__THE PROBLEM__
Copy out the following material line for line, keeping every word and number the same.

__INPUT DATA__
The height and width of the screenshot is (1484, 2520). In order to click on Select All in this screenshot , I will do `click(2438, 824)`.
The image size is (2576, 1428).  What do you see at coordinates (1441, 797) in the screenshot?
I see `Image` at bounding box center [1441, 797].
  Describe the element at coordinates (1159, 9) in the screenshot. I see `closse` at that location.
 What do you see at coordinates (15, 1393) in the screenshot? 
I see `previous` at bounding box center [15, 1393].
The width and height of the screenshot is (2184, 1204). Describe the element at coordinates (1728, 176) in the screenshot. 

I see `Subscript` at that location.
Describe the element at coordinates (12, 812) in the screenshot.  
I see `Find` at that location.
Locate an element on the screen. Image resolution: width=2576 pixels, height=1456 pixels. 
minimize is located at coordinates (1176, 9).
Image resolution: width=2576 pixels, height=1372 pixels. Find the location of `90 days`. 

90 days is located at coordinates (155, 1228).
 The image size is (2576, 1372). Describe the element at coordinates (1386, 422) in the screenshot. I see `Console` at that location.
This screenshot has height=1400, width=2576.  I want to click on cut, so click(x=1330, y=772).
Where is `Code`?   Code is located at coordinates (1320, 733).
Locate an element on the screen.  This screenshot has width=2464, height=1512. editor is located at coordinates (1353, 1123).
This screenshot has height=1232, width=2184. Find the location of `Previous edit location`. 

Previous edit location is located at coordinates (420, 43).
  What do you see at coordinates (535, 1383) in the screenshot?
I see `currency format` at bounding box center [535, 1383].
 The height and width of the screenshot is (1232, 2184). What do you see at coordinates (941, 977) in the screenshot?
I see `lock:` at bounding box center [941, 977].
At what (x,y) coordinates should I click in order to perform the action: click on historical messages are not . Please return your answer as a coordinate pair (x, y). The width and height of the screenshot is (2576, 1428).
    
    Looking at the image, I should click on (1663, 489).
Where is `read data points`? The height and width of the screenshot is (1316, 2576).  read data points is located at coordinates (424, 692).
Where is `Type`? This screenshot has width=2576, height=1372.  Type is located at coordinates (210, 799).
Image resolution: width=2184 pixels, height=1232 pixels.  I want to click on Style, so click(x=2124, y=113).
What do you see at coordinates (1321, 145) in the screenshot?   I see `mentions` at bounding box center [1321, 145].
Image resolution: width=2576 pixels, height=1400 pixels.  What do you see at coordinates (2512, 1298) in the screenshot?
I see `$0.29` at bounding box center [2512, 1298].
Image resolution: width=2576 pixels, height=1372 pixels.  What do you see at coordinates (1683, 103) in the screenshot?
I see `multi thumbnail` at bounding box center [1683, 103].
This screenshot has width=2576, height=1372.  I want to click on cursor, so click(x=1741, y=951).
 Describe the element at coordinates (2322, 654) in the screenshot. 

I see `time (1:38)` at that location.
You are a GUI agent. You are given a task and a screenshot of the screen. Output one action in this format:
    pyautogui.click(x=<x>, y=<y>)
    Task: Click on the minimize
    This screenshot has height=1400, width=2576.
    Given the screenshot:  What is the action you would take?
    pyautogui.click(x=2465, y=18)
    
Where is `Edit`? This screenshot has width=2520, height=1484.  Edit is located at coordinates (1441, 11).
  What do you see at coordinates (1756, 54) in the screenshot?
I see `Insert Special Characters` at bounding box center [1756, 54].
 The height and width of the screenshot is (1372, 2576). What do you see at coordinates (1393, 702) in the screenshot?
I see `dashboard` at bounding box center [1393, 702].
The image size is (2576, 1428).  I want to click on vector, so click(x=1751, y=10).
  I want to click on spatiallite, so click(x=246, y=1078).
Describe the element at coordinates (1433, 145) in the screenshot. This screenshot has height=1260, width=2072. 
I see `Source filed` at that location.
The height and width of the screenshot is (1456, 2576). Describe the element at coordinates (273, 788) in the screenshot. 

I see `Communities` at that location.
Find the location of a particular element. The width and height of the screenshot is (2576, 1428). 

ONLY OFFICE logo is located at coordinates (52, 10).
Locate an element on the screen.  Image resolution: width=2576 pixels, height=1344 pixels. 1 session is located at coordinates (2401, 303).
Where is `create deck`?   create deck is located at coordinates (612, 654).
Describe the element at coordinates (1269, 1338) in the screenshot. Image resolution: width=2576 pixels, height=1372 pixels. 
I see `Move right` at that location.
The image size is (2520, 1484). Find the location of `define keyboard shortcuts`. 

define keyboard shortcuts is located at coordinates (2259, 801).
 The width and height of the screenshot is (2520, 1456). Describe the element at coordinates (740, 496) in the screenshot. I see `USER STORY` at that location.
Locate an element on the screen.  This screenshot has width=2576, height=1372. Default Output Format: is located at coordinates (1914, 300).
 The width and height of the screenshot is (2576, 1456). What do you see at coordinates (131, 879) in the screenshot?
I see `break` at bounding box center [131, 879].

__SOLUTION TO THE PROBLEM__
The height and width of the screenshot is (1484, 2520). In order to click on Select All in this screenshot , I will do `click(2438, 824)`.
The image size is (2576, 1428).  What do you see at coordinates (1441, 797) in the screenshot?
I see `Image` at bounding box center [1441, 797].
  Describe the element at coordinates (1159, 9) in the screenshot. I see `closse` at that location.
 What do you see at coordinates (15, 1393) in the screenshot? 
I see `previous` at bounding box center [15, 1393].
The width and height of the screenshot is (2184, 1204). Describe the element at coordinates (1728, 176) in the screenshot. 

I see `Subscript` at that location.
Describe the element at coordinates (12, 812) in the screenshot.  
I see `Find` at that location.
Locate an element on the screen. Image resolution: width=2576 pixels, height=1456 pixels. 
minimize is located at coordinates (1176, 9).
Image resolution: width=2576 pixels, height=1372 pixels. Find the location of `90 days`. 

90 days is located at coordinates (155, 1228).
 The image size is (2576, 1372). Describe the element at coordinates (1386, 422) in the screenshot. I see `Console` at that location.
This screenshot has height=1400, width=2576.  I want to click on cut, so click(x=1330, y=772).
Where is `Code`?   Code is located at coordinates (1320, 733).
Locate an element on the screen.  This screenshot has width=2464, height=1512. editor is located at coordinates (1353, 1123).
This screenshot has height=1232, width=2184. Find the location of `Previous edit location`. 

Previous edit location is located at coordinates (420, 43).
  What do you see at coordinates (535, 1383) in the screenshot?
I see `currency format` at bounding box center [535, 1383].
 The height and width of the screenshot is (1232, 2184). What do you see at coordinates (941, 977) in the screenshot?
I see `lock:` at bounding box center [941, 977].
At what (x,y) coordinates should I click in order to perform the action: click on historical messages are not . Please return your answer as a coordinate pair (x, y). The width and height of the screenshot is (2576, 1428).
    
    Looking at the image, I should click on (1663, 489).
Where is `read data points`? The height and width of the screenshot is (1316, 2576).  read data points is located at coordinates (424, 692).
Where is `Type`? This screenshot has width=2576, height=1372.  Type is located at coordinates (210, 799).
Image resolution: width=2184 pixels, height=1232 pixels.  I want to click on Style, so click(x=2124, y=113).
What do you see at coordinates (1321, 145) in the screenshot?   I see `mentions` at bounding box center [1321, 145].
Image resolution: width=2576 pixels, height=1400 pixels.  What do you see at coordinates (2512, 1298) in the screenshot?
I see `$0.29` at bounding box center [2512, 1298].
Image resolution: width=2576 pixels, height=1372 pixels.  What do you see at coordinates (1683, 103) in the screenshot?
I see `multi thumbnail` at bounding box center [1683, 103].
This screenshot has width=2576, height=1372.  I want to click on cursor, so click(x=1741, y=951).
 Describe the element at coordinates (2322, 654) in the screenshot. 

I see `time (1:38)` at that location.
You are a GUI agent. You are given a task and a screenshot of the screen. Output one action in this format:
    pyautogui.click(x=<x>, y=<y>)
    Task: Click on the minimize
    This screenshot has height=1400, width=2576.
    Given the screenshot:  What is the action you would take?
    pyautogui.click(x=2465, y=18)
    
Where is `Edit`? This screenshot has width=2520, height=1484.  Edit is located at coordinates (1441, 11).
  What do you see at coordinates (1756, 54) in the screenshot?
I see `Insert Special Characters` at bounding box center [1756, 54].
 The height and width of the screenshot is (1372, 2576). What do you see at coordinates (1393, 702) in the screenshot?
I see `dashboard` at bounding box center [1393, 702].
The image size is (2576, 1428).  I want to click on vector, so click(x=1751, y=10).
  I want to click on spatiallite, so click(x=246, y=1078).
Describe the element at coordinates (1433, 145) in the screenshot. This screenshot has height=1260, width=2072. 
I see `Source filed` at that location.
The height and width of the screenshot is (1456, 2576). Describe the element at coordinates (273, 788) in the screenshot. 

I see `Communities` at that location.
Find the location of a particular element. The width and height of the screenshot is (2576, 1428). 

ONLY OFFICE logo is located at coordinates (52, 10).
Locate an element on the screen.  Image resolution: width=2576 pixels, height=1344 pixels. 1 session is located at coordinates (2401, 303).
Where is `create deck`?   create deck is located at coordinates (612, 654).
Describe the element at coordinates (1269, 1338) in the screenshot. Image resolution: width=2576 pixels, height=1372 pixels. 
I see `Move right` at that location.
The image size is (2520, 1484). Find the location of `define keyboard shortcuts`. 

define keyboard shortcuts is located at coordinates (2259, 801).
 The width and height of the screenshot is (2520, 1456). Describe the element at coordinates (740, 496) in the screenshot. I see `USER STORY` at that location.
Locate an element on the screen.  This screenshot has width=2576, height=1372. Default Output Format: is located at coordinates (1914, 300).
 The width and height of the screenshot is (2576, 1456). What do you see at coordinates (131, 879) in the screenshot?
I see `break` at bounding box center [131, 879].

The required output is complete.